Après «une coupure» de dix ans avec ce continent, elle a enchaîné les expériences : en Gambie, pendant le ramadan, ou dans un monastère au Cameroun, elle s’adapte. «C’est ça qui est beau, ne pas vouloir imposer une vision ou une vérité, mais au contraire aller à la rencontre de l’autre», revendique l’artiste. Car «le point commun, c’est toujours l’amour».
Enregistré en live
Ce parcours initiatique a pour boussole la kora. Cet instrument à cordes, sorte de harpe emblématique de l’Afrique de l’Ouest et traditionnellement réservé aux hommes, lui est apparu en rêve et l’a choisie, résume-t-elle.

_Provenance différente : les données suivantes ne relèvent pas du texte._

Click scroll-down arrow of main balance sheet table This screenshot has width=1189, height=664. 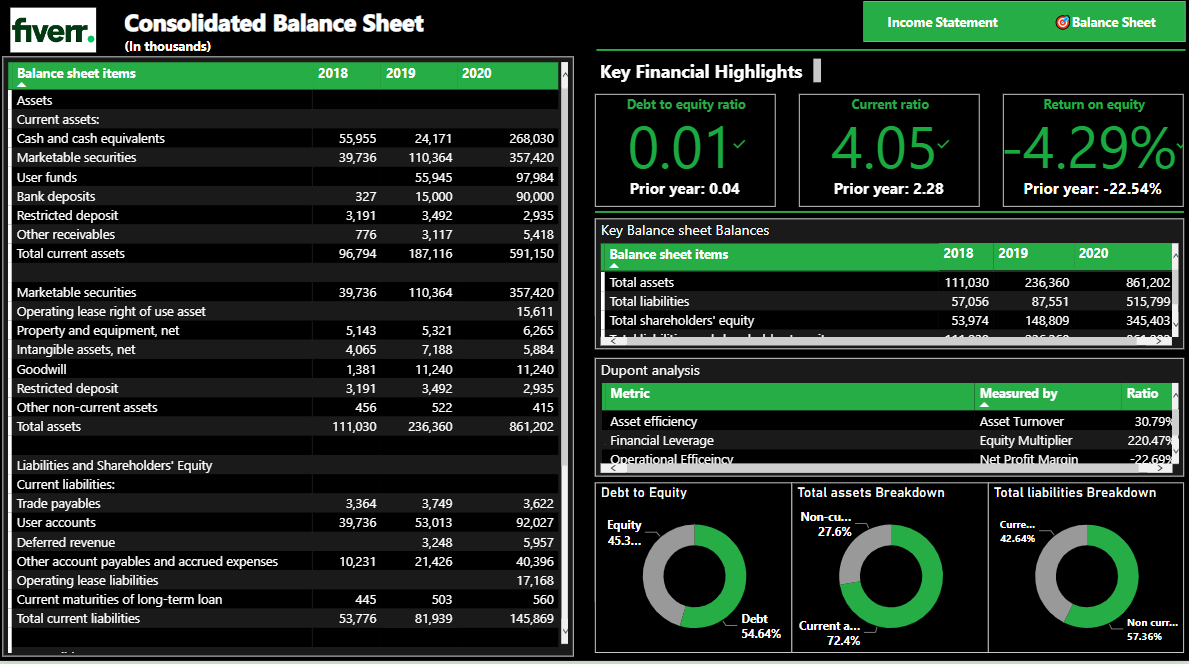click(x=565, y=631)
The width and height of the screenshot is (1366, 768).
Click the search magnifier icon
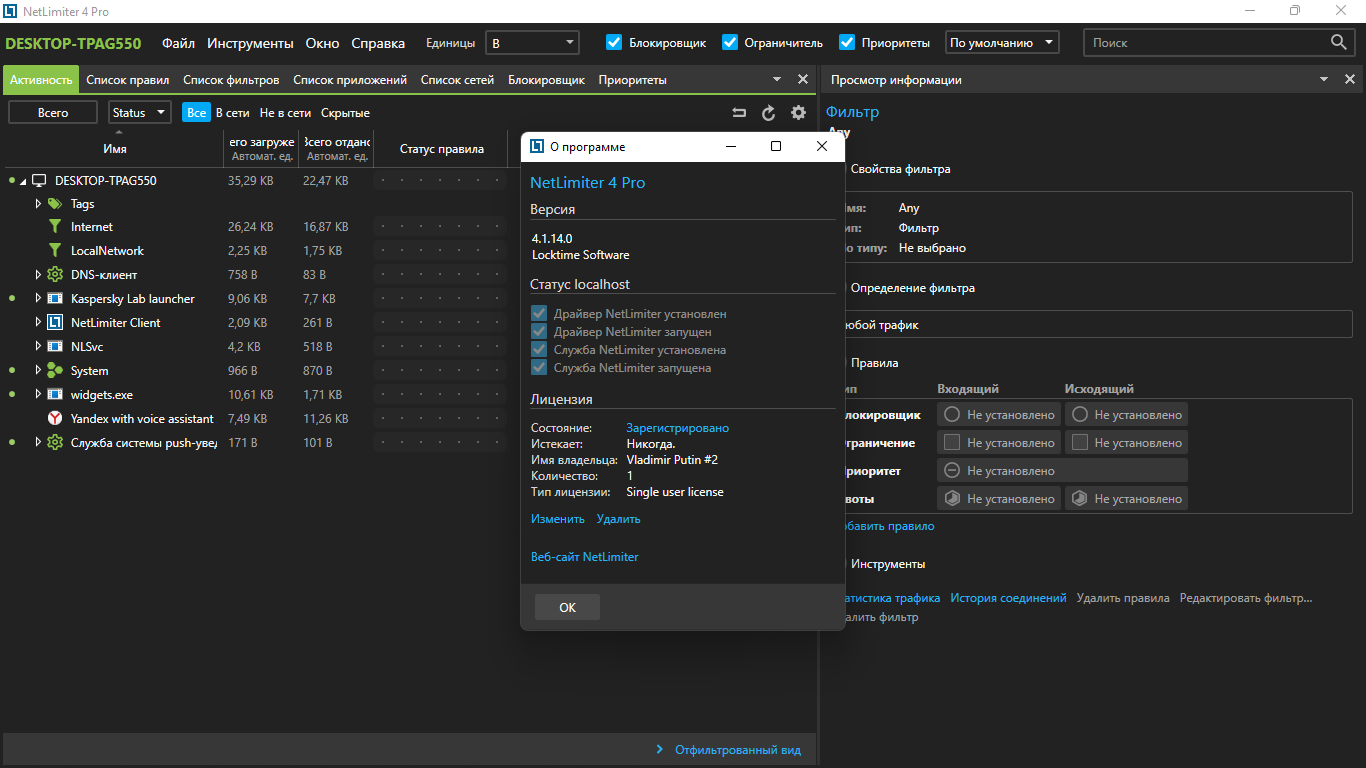1339,42
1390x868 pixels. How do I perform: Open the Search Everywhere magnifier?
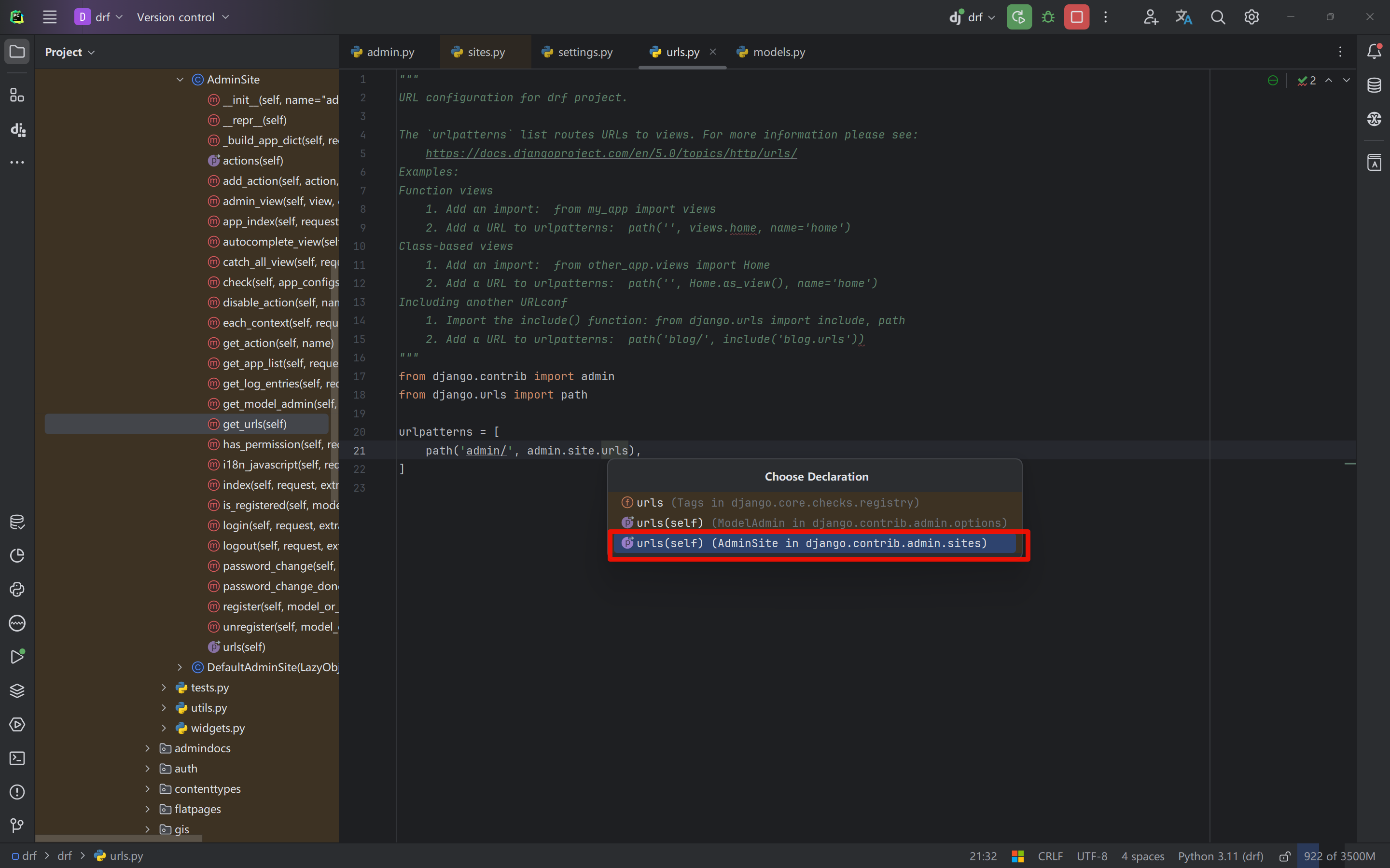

Et les joueurs, appelés «griot» ou «djeli», lui ont fait une place.
Elle a ainsi rencontré l’un des plus grands virtuoses de kora, le musicien malien Toumani Diabaté, avec qui elle signe un mélodieux morceau, qui résonne d’autant plus fort qu’il s’agit de l’une des dernières collaborations de l’artiste, disparu en juillet dernier à 58 ans. «Jouer un instrument traditionnel, c’est aussi dire qu’en fait, il n’y a rien de démodé», glisse-t-elle, estimant que «l’aura bienveillante qui reste» du maître lui donne envie de continuer à se perfectionner.
Lubiana partage un autre duo – Farafina Mousso, qui signifie «femmes d’Afrique» en bambara – avec le chanteur et écrivain franco-rwandais Gaël Faye, qui l’a conduite jusqu’au Rwanda, chargé d’histoire mais aussi «d’espoir», relate-t-elle.
Cet album, coréalisé avec le multi-instrumentiste Clément Ducol, compositeur de plusieurs musiques de films dont le récent Emilia Pérez de Jacques Audiard, a aussi la particularité d’avoir été enregistré sur six jours et hors du traditionnel studio, en sessions live. L’artiste voulait éviter un rendu «lisse», préférant conserver les aspérités sonores qui le rendent «vivant, authentique, organique».